Howto recover "| delete"ed events
After a while we want to restart the blog series. Today we want to show how to recover data in splunk which had been deleted using the "| delete" command.
Even if “| delete” is not a very common command, it’s used from time to time to clean up unwanted events. So what happens if you delete data by mistake? How to recover those events when the docs say it’s not possible?
When we look at the documentation it’s stated that “Removing data is irreversible. If you want to get your data back after the data is deleted, you must re-index the applicable data sources." and “Using the delete command marks all of the events returned by the search as deleted." Re-index of data is quite often impossible when data is coming from transient data sources like MQTT or REST interfaces.
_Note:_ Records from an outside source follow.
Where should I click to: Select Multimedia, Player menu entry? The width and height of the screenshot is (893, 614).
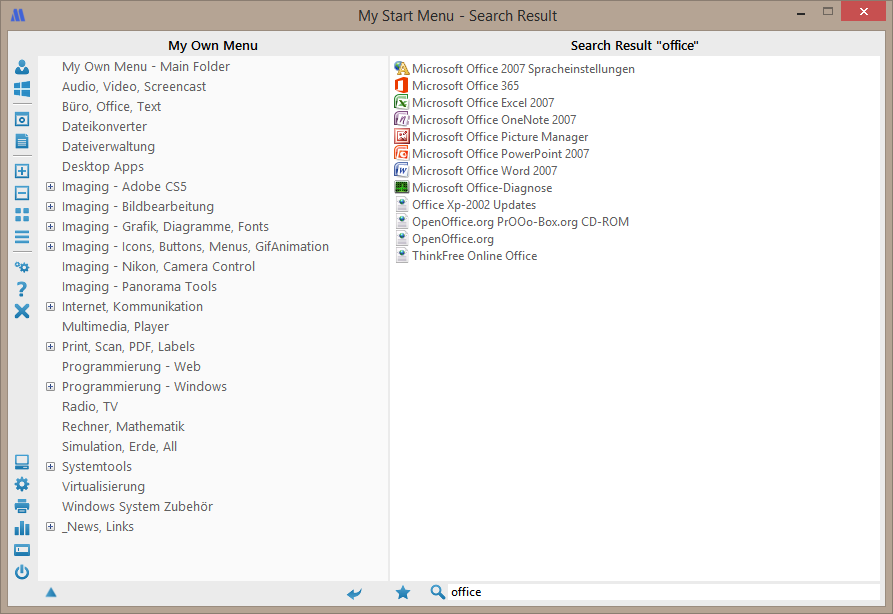[x=115, y=327]
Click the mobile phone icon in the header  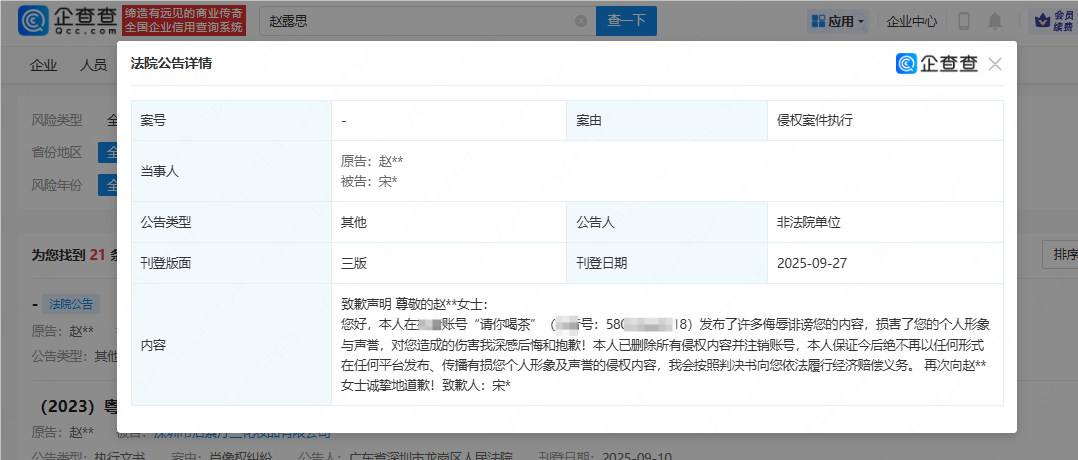pyautogui.click(x=964, y=21)
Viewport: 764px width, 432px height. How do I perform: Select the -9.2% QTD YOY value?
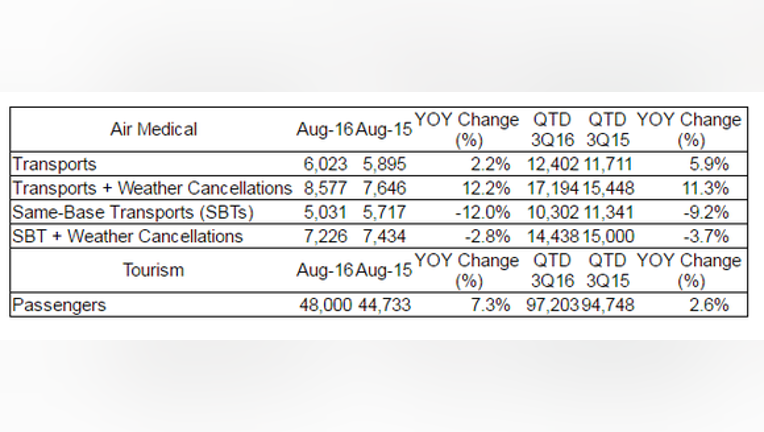[x=706, y=212]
Well, what if we find these markers and remove them? Normally this should bring us in the situation where data is searchable again, right?!
All event data in Splunk is stored in indexes. Every index consists of buckets, which are folders with a predefined naming convention. Let’s have a look at those buckets and compare a bucket with deleted and non-deleted data.
Let’s search for some data. Please note that the internal field _bkt is the bucket where an event is stored.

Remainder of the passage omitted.